Once the simple iterator has been extracted, it can be used to access other information from the ntree class.

Note: it would seem that the prefix and postfix iterators should be subclasses of the simple iterator which would negate the need for the simplify method. However, at the time of writing, it was impossible to combine inheritance with template classes in a way that was portable between compilers, so this is the compromise that was made.

Breadth-First Traversal

An alternative traversal order is the breadth-first traversal. In this, the nodes are visited in layers, starting with all nodes at depth 0 (the root), then all nodes at depth 1 and so on. This is a complex algorithm so is not implemented using an iterator. Instead, a method returns a vector of iterators in breadth-first traversal order:

const_iterator_vector breadth_first_traversal(void) const;
iterator_vector breadth_first_traversal(void);

An iterator vector is a std::vector of iterator. A const_iterator_vector is a std::vector of const_iterator.

The vector will be empty if the tree is empty, otherwise element 0 will be the root node, followed by its children and then their children etc.

Exceptions Thrown by Ntree

When errors are discovered within an ntree, it resorts to throwing an exception to indicate that error.

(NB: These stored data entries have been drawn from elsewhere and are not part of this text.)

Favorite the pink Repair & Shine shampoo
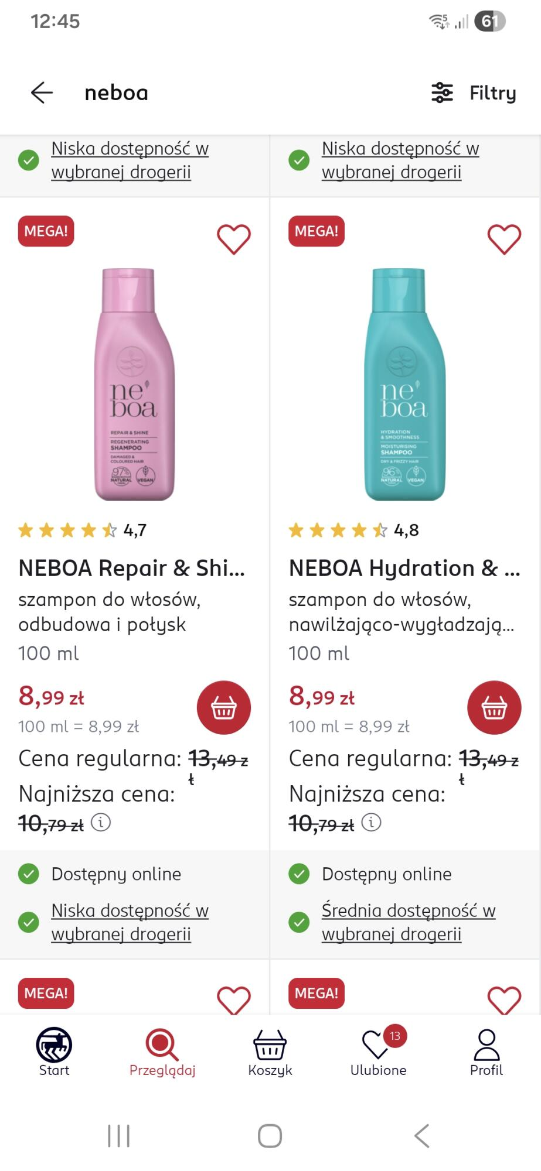Image resolution: width=541 pixels, height=1171 pixels. click(x=234, y=239)
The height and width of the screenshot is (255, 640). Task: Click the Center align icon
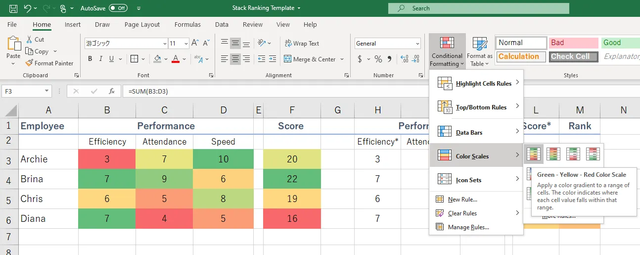click(x=235, y=59)
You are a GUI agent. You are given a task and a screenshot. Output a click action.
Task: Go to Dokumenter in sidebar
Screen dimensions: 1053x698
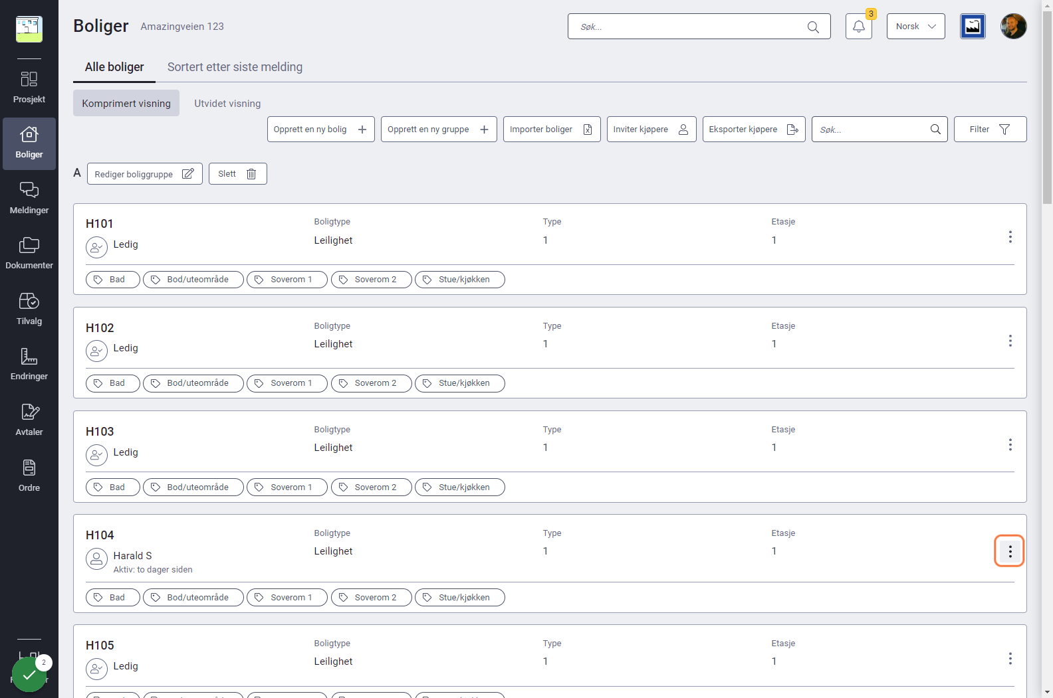29,254
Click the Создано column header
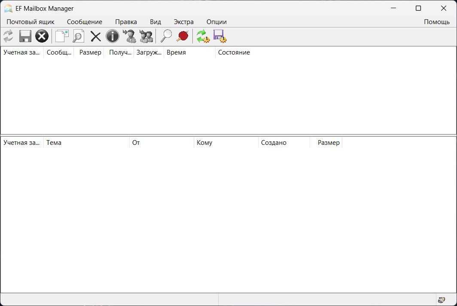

There are three standard STLplus exceptions that can be thrown by ntree, all indicating a misuse of the iterators:

null_dereference - logic_error
This is used to indicate that an iterator which is null has been dereferenced. You should always be sure that iterators are non-null before using the * or -> operators.
end_dereference - logic_error
This is used to indicate that an iterator that is pointing to an end element has been dereferenced. In line with STL conventions, the end iterator points to the element after the last element in a container, so dereferencing such an iterator is illegal (the memory pointed to will be unconstructed). In this case this happens when accessing the parent of the root node or using the traversal iterators and walking off the end of the tree.
wrong_object - logic_error
This is used to indicate that an iterator which was created by one container has been used in a different container. For example, if you have two ntree objects in your program, create an iterator from one ntree and then use it in another, then this will throw the wrong_object exception.

These exceptions are common to all STLplus iterators and are explained in the STLplus exceptions policy.

In addition, an ntree can throw one C++ standard exception related to the misuse of integer indices:

std::out_of_range - logic_error
Thrown when an integer offset is used to access a child, where the offset is out of range of the children.